|The Milwaukee Braves were one of baseball's premier teams in the 1950s. After coming within a game of winning the pennant in 1956, they won consecutive National League titles in 1957 and 1958, beating the Yankees in the '57 World Series but losing to New York in a thrilling 7-game series in '58.
The superb pitching of Lew Burdette enabled the Milwaukee Braves to win its first World Series championship in a brilliantly contested classic with the New York Yankees. Burdette posted three victories and hurled 24 consecutive scoreless innings to join the select ranks of World Series work horses (Illus. 1). Veteran Warren Spahn won Milwaukee's other game but it took a courageous comeback by his teammates to gain the decision. The Braves were superb on defense to upset the Yanks four games to three.
In an era of batting power, the right-hander racked up 4 to 2, 2 to 0, and 5 to 0 victories to become the first Series pitcher to turn in three complete-game triumphs since Stan Coveleski of the Cleveland Indians turned the trick against the Dodgers in 1920.
The Yankees, qualifying for their eighth Series appearance in nine seasons under Manager Casey Stengel, shook off the challenge of the White Sox to win the American League pennant by eight games.
Manager Fred Haney's Braves, after showing signs of weakening under the pressure of a drive by the Cardinals, finished strong in winning the National League flag by a similar margin of eight games (Illus. 2).
Opening the Series at Yankees Stadium, Whitey Ford sent the Bronx Bombers in front with a 3 to 1 victory over Spahn. The Braves avoided a shutout in the seventh when Wes Covington doubled and Red Schoendienst singled.
The Braves scored their winning runs in the fourth, breaking a 2-all deadlock. Joe Adcock and Andy Pafko singled. Covington, after fouling off two attempted bunts, looped a single into left-center, Adcock scored and Pafko also crossed the plate with an insurance run.

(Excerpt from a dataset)
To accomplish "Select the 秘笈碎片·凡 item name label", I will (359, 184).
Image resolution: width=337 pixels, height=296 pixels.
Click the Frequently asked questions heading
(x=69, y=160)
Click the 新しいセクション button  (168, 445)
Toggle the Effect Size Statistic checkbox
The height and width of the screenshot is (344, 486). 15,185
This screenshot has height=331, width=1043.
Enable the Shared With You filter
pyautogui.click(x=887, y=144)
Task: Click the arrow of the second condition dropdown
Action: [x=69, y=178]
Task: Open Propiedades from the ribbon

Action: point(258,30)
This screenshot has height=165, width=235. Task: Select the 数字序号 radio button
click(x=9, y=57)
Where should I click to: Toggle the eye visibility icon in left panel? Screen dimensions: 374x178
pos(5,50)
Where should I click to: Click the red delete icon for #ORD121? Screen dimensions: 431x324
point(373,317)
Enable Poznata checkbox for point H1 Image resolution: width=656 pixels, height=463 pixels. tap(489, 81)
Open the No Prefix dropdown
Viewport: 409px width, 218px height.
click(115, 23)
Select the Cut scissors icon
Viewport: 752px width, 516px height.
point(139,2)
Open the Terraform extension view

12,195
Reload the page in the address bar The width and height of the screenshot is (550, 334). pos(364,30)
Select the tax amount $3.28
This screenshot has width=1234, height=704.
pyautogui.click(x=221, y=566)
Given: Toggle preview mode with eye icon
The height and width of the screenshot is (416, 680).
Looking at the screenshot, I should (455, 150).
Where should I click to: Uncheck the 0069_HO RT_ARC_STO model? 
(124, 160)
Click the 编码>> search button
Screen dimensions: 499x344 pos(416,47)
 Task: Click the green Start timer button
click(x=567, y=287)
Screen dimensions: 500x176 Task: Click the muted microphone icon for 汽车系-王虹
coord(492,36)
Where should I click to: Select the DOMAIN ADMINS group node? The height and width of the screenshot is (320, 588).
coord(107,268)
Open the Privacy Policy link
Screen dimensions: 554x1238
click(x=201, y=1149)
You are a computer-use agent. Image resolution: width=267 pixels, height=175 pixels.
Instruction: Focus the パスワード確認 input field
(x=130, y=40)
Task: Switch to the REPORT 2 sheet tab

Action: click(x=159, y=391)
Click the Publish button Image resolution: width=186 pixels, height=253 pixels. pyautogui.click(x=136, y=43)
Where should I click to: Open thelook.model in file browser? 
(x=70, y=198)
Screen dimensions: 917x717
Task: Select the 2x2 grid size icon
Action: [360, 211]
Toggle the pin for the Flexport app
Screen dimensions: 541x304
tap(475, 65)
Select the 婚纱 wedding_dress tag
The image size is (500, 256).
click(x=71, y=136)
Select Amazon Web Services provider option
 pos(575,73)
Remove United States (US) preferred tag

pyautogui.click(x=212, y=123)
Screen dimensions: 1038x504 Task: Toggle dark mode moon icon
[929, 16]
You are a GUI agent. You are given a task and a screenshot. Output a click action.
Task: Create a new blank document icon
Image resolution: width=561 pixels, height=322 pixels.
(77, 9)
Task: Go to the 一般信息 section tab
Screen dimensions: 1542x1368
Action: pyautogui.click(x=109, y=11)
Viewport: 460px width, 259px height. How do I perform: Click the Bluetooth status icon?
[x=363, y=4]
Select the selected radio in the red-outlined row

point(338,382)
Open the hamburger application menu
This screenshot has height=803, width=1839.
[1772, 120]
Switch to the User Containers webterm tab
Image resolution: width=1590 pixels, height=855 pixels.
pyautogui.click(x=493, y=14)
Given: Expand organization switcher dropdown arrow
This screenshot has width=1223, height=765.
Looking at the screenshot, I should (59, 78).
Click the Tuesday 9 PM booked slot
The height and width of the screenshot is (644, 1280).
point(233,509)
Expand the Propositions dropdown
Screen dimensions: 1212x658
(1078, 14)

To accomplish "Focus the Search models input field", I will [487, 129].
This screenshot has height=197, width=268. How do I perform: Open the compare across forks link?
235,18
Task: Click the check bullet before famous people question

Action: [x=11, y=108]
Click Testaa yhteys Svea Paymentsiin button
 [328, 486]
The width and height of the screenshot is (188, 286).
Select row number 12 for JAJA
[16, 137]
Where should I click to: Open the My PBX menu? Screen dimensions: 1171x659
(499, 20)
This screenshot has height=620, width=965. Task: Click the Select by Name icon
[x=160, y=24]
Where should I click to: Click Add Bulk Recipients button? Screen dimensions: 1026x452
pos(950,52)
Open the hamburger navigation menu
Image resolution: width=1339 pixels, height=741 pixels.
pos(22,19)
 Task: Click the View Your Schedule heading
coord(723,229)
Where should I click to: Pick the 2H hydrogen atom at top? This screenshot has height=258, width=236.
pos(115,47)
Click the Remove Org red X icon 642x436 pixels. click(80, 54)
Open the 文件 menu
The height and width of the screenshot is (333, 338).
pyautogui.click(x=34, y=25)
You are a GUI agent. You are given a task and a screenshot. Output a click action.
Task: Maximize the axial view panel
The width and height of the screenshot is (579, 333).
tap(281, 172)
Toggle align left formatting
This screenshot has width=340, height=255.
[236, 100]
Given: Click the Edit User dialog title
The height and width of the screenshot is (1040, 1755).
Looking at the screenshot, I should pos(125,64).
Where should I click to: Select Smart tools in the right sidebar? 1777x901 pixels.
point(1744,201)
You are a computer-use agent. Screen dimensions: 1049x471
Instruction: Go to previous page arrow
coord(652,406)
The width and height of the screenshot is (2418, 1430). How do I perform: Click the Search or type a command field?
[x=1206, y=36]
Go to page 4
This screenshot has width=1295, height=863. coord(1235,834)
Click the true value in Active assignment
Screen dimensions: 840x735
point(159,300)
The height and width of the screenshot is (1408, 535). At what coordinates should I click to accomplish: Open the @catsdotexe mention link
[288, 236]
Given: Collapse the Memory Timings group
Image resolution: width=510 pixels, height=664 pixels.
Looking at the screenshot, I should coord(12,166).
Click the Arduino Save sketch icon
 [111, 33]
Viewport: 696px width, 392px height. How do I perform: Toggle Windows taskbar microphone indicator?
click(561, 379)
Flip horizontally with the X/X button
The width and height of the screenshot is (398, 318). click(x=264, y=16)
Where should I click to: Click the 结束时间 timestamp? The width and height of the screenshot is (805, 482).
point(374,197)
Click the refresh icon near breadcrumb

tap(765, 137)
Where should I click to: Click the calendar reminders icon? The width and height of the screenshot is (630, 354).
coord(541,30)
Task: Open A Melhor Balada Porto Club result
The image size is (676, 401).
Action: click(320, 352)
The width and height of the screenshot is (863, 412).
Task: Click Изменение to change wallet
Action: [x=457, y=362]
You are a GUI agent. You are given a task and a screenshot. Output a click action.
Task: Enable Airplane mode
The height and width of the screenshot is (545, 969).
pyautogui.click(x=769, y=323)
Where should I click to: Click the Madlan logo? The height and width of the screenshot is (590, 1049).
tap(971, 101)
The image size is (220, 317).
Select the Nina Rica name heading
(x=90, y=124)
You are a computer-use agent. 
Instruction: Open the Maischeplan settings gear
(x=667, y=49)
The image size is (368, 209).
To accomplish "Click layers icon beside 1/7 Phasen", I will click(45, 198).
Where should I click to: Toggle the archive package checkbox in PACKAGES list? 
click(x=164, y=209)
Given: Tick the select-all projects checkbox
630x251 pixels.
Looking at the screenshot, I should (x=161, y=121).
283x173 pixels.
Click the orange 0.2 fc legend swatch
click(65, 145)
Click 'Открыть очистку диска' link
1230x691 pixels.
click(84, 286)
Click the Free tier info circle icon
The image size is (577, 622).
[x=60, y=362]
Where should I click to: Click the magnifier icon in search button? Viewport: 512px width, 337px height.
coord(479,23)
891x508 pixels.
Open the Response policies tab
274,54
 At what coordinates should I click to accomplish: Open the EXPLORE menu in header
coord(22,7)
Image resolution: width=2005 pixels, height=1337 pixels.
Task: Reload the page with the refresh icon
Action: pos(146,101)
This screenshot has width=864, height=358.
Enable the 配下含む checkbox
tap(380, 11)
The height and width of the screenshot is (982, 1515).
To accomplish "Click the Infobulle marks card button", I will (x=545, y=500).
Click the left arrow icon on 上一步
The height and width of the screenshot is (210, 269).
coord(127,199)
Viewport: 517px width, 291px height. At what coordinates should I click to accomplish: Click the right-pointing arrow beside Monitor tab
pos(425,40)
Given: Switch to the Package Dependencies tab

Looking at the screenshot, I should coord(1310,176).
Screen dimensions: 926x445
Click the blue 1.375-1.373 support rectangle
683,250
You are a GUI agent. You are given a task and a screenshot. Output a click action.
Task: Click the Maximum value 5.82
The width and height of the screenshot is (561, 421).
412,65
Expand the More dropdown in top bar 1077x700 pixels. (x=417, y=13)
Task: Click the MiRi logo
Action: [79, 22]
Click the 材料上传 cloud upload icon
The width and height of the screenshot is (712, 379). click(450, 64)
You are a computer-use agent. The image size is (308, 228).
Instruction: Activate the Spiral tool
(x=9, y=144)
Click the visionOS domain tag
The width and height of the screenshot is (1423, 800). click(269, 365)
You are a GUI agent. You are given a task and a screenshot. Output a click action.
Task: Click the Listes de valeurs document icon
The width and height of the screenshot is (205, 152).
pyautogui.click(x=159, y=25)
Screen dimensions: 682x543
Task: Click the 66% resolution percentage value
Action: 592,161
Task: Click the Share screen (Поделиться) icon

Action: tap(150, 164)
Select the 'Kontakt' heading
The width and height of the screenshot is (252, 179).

## Problems to solve
a: Transcribe everything from "Opening the Series" down to "Red Schoendienst singled." in the Milwaukee Braves text above.
b: According to the Milwaukee Braves text, which Yankees pitcher beat Warren Spahn in the Series opener at Yankee Stadium?

## Answers given
a:
Opening the Series at Yankees Stadium, Whitey Ford sent the Bronx Bombers in front with a 3 to 1 victory over Spahn. The Braves avoided a shutout in the seventh when Wes Covington doubled and Red Schoendienst singled.

b: Whitey Ford